> _Records drawn from a dataset_
╔══
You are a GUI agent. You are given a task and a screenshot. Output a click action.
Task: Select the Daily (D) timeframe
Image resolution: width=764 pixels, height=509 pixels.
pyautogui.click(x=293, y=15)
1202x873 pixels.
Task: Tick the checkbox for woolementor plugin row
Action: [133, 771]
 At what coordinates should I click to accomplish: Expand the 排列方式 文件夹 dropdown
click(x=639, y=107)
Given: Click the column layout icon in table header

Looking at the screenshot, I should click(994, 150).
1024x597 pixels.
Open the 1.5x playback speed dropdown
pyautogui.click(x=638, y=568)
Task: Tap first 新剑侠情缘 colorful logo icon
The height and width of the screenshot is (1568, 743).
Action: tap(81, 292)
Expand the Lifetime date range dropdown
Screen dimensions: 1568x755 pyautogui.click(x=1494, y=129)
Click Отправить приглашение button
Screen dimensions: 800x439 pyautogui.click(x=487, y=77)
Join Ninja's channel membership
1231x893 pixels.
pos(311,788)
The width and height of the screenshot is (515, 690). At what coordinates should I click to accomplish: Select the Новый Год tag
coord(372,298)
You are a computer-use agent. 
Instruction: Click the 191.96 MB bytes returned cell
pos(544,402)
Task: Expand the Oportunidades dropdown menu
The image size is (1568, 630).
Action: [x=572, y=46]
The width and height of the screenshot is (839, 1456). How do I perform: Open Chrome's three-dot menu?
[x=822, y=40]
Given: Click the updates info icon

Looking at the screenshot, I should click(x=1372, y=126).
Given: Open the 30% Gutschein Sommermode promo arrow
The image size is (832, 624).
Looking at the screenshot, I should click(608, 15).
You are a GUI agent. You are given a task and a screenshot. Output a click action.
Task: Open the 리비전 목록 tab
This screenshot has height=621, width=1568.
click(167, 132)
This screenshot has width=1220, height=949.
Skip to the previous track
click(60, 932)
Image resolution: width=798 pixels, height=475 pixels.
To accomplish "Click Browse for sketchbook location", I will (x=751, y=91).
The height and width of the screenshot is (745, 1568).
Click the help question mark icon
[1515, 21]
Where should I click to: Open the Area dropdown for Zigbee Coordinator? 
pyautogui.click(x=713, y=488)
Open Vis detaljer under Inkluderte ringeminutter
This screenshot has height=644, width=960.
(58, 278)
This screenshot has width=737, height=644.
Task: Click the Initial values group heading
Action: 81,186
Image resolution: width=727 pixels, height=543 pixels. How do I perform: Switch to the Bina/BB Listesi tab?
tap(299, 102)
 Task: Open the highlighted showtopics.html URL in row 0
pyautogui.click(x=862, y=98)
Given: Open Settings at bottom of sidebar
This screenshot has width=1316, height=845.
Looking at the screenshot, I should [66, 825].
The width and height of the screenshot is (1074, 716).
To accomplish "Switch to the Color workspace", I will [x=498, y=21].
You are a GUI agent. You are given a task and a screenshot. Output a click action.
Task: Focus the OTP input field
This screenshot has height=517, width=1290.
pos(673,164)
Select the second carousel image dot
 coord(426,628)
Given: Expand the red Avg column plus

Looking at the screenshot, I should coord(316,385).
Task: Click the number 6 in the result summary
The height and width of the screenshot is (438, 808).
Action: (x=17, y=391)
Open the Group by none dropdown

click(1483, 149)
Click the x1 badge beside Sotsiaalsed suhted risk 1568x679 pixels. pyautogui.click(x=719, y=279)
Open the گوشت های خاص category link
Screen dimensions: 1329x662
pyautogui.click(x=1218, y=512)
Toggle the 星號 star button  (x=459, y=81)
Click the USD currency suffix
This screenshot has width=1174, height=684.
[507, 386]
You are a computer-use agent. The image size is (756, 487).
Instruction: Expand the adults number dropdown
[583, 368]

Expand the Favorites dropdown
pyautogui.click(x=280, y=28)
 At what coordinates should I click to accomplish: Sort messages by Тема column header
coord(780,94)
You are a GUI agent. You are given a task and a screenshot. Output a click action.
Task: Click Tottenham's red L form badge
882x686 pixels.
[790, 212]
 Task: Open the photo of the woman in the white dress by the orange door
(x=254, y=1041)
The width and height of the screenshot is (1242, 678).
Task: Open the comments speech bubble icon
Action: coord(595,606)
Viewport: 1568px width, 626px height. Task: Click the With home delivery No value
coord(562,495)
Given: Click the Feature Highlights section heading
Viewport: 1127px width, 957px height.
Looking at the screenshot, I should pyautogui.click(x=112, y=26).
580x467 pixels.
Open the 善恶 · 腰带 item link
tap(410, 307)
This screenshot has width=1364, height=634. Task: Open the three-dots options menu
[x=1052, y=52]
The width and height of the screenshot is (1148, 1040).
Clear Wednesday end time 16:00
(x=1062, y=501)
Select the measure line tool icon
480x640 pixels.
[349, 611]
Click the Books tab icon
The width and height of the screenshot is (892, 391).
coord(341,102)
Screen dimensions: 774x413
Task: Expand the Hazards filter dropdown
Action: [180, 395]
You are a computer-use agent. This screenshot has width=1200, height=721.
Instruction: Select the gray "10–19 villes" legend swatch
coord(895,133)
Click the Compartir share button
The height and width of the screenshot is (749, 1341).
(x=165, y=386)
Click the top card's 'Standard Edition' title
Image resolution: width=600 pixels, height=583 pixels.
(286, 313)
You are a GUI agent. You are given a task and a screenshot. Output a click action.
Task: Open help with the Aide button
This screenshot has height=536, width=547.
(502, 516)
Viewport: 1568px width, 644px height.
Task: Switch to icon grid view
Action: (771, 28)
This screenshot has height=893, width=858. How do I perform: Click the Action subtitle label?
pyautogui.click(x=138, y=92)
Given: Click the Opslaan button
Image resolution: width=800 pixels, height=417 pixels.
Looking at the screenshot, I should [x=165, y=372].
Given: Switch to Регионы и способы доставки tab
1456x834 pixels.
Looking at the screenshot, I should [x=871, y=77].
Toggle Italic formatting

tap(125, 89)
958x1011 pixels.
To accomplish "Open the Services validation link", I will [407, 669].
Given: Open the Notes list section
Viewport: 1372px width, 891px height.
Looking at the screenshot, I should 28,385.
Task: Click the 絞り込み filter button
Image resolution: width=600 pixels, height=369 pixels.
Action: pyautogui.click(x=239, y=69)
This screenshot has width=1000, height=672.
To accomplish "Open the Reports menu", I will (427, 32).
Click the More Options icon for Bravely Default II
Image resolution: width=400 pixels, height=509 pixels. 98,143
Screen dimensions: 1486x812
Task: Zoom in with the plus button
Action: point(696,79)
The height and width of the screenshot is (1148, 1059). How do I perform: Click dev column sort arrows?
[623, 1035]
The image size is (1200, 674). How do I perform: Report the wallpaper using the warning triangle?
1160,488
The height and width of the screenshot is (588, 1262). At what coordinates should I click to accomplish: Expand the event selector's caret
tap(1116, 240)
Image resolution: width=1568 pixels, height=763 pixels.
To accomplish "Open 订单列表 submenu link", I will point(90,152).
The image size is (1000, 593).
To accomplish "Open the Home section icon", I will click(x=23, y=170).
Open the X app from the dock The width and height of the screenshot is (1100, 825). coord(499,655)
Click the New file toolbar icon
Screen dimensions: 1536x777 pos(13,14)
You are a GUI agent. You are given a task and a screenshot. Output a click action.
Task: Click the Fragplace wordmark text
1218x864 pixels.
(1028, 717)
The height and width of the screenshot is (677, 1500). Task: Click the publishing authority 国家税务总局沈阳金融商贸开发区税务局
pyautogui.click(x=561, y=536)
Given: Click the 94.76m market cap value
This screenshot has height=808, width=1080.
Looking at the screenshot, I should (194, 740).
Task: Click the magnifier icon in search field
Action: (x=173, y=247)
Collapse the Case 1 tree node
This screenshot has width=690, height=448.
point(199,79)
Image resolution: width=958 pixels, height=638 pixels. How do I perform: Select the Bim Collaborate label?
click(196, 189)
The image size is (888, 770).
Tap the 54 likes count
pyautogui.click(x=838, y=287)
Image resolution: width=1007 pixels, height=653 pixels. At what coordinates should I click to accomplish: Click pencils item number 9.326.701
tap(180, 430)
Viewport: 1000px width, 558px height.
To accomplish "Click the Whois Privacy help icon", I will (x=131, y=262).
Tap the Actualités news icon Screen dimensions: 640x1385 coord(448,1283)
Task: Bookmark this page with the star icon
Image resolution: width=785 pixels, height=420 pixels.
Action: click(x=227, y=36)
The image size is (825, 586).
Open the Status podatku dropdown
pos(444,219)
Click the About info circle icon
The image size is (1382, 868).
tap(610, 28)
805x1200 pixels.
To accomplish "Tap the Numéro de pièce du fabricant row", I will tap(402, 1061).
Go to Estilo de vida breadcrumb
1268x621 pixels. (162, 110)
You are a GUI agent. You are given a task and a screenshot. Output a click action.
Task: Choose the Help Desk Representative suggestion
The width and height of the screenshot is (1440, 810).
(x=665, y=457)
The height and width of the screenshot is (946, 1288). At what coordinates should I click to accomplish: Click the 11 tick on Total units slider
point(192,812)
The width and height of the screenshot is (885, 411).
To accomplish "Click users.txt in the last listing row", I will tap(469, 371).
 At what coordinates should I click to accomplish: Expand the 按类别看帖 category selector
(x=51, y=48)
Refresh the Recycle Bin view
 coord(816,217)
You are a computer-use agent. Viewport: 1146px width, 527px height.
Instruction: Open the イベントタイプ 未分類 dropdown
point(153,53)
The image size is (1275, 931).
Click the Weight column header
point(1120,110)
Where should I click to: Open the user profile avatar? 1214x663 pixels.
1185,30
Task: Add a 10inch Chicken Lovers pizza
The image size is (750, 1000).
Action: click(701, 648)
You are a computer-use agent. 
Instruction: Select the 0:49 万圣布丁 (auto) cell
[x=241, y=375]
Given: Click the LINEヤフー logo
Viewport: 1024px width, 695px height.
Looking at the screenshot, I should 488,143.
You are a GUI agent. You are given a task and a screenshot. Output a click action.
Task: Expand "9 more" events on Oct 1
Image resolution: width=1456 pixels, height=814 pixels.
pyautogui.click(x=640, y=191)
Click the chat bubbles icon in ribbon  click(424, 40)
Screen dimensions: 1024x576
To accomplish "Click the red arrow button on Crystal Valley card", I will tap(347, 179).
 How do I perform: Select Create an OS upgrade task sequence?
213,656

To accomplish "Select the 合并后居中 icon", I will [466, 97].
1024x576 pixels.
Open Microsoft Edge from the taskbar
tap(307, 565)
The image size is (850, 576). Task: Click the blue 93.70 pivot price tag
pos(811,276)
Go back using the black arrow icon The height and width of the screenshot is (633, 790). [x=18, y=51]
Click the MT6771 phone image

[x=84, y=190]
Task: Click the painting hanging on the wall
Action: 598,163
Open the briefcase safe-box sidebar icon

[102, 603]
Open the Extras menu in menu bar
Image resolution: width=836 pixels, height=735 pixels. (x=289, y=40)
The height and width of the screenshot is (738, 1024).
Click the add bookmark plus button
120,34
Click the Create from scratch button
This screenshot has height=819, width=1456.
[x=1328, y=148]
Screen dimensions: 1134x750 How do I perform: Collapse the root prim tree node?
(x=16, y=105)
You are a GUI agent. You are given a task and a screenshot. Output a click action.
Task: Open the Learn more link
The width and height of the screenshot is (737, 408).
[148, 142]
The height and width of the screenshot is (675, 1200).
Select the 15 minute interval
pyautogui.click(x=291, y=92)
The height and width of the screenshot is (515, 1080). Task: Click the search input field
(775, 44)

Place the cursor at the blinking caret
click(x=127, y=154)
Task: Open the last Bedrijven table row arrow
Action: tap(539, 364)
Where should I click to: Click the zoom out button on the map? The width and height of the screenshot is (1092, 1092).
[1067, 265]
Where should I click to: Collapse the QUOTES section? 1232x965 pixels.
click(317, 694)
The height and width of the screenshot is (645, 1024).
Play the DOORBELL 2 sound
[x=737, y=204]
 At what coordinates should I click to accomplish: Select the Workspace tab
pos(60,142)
╚══
> _PROMPT_
When you reach the line that contains "1024x597 pixels.", stop; output it and every line before it from the start of the data, exactly as written.

> _WRITTEN SOLUTION_
You are a GUI agent. You are given a task and a screenshot. Output a click action.
Task: Select the Daily (D) timeframe
Image resolution: width=764 pixels, height=509 pixels.
pyautogui.click(x=293, y=15)
1202x873 pixels.
Task: Tick the checkbox for woolementor plugin row
Action: [133, 771]
 At what coordinates should I click to accomplish: Expand the 排列方式 文件夹 dropdown
click(x=639, y=107)
Given: Click the column layout icon in table header

Looking at the screenshot, I should click(994, 150).
1024x597 pixels.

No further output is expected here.